半年で体重が10%減少していたら赤信号

たとえば、急に食事の量が減ったりやせたりしたときは要注意です。とくに6カ月ぐらいのあいだに体重が10%も減少していたら赤信号です。また、低栄養になると筋肉が減るので、握力の低下も重要な指標となります。ここで注意したいのは④浮腫、つまりむくみです。

吉村芳弘『「80歳の壁」を超える食事術』(幻冬舎新書)
吉村芳弘『「80歳の壁」を超える食事術』(幻冬舎新書)

日中立ち仕事をしていると夕方になって足がむくむことはよくあります。これは体の水分(リンパ液や静脈血)や老廃物が下半身に滞留してしまうからです。心臓から送り出された血液は動脈を通って全身に行き渡り、静脈を通って心臓に戻ります。下半身の静脈は重力に逆らって血液を下から上に送らないといけないのですが、このときポンプの役割を担っているのがふくらはぎの筋肉です。

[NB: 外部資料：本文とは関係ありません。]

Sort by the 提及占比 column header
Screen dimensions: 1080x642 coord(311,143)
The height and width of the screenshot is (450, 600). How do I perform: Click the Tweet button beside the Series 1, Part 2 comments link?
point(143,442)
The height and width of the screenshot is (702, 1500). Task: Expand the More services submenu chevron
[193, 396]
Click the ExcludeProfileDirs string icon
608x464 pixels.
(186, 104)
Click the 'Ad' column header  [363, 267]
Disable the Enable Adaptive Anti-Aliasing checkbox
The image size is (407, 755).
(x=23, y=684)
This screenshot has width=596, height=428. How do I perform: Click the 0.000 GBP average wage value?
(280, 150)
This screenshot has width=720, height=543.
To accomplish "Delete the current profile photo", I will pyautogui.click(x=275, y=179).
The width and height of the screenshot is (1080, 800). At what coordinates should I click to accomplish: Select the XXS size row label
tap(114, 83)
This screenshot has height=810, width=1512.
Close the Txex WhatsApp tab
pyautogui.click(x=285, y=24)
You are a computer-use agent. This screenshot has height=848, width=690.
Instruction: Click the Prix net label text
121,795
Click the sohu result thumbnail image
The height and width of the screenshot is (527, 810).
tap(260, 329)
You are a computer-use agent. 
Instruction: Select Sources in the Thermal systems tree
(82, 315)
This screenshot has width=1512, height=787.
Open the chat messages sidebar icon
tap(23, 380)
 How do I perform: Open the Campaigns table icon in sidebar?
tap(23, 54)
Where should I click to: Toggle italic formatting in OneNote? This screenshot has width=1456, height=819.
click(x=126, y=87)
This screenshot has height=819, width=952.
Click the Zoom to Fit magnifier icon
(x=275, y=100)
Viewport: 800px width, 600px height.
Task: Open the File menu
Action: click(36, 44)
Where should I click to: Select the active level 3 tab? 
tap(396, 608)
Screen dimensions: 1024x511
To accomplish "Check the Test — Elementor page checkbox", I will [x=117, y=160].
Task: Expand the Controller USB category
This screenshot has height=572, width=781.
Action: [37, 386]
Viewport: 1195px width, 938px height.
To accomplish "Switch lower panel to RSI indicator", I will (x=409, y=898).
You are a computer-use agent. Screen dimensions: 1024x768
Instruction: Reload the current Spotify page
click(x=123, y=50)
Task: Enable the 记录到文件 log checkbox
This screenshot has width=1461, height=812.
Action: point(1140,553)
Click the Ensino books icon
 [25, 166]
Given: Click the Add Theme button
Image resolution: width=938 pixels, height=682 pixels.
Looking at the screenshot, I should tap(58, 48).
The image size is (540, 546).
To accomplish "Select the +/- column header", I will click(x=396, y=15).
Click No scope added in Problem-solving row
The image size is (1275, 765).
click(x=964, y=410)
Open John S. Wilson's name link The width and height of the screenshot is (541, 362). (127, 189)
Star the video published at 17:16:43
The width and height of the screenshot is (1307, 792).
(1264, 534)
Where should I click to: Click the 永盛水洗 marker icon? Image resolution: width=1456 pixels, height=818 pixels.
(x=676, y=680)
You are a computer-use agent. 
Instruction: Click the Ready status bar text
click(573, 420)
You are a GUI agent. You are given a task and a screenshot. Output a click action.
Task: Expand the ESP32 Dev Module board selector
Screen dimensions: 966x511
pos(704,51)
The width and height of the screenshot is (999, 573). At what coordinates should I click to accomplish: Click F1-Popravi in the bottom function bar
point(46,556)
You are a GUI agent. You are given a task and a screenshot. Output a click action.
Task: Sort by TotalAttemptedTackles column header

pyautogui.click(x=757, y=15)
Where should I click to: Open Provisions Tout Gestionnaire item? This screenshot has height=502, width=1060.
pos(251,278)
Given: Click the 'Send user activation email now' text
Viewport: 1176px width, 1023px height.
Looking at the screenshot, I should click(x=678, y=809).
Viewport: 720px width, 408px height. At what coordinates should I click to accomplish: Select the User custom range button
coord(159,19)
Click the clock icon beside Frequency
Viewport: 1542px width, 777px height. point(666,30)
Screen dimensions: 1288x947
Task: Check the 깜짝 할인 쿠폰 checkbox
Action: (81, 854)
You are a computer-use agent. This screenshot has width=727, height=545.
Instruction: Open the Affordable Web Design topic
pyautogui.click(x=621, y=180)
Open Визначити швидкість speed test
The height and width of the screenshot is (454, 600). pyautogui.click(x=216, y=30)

ふくらはぎが「第二の心臓」と言われるのはこのためです。ところが筋肉が減るとポンプ機能がしっかり働かず、心臓に戻れない水分や老廃物が皮膚の下に溜まってむくみの原因となります。指で押してみて、指の跡がいつまでもへこんでいる場合にはむくんでいる恐れがあります。また、目に見える浮腫がある人はたいていお腹にも浮腫があります。腸管に浮腫があると消化吸収力が落ちてしっかり栄養がとれず低栄養になってしまいます。

健康に長生きするためには筋肉が不可欠

「低栄養」については、近年医学界で国際的に注目すべき動きが見られます。じつはこれまで低栄養には統一された基準がなく、各国や地域、病院などがアルブミン値や体重などをもとに各自で診断を行っていました。そこで世界中の医学者が「世界規模で低栄養の診断基準をつくろう」と議論を重ね、2018年に初めて低栄養に関する統一した基準が作成されたのです。これをGLIM(Global Leadership Initiative on Malnutrition)基準と言います(図表3)。

【図表3】GLIM基準の低栄養診断(アジア人版)
GLIM基準の低栄養診断(アジア人版)(出所=『「80歳の壁」を超える食事術』)

GLIM基準には、人種ごとに異なった基準値が示されています。たとえば日本では従来、BMI18.5kg/m2未満を一律に低体重(やせ)としてきましたが、GLIM基準によるとアジア人のBMIは、70歳未満では18.5kg/m2未満、70歳以上では20.0kg/m2未満とされています。つまり70歳を超えたらBMI20kg/m2よりも低いと低栄養状態で危険ということになります。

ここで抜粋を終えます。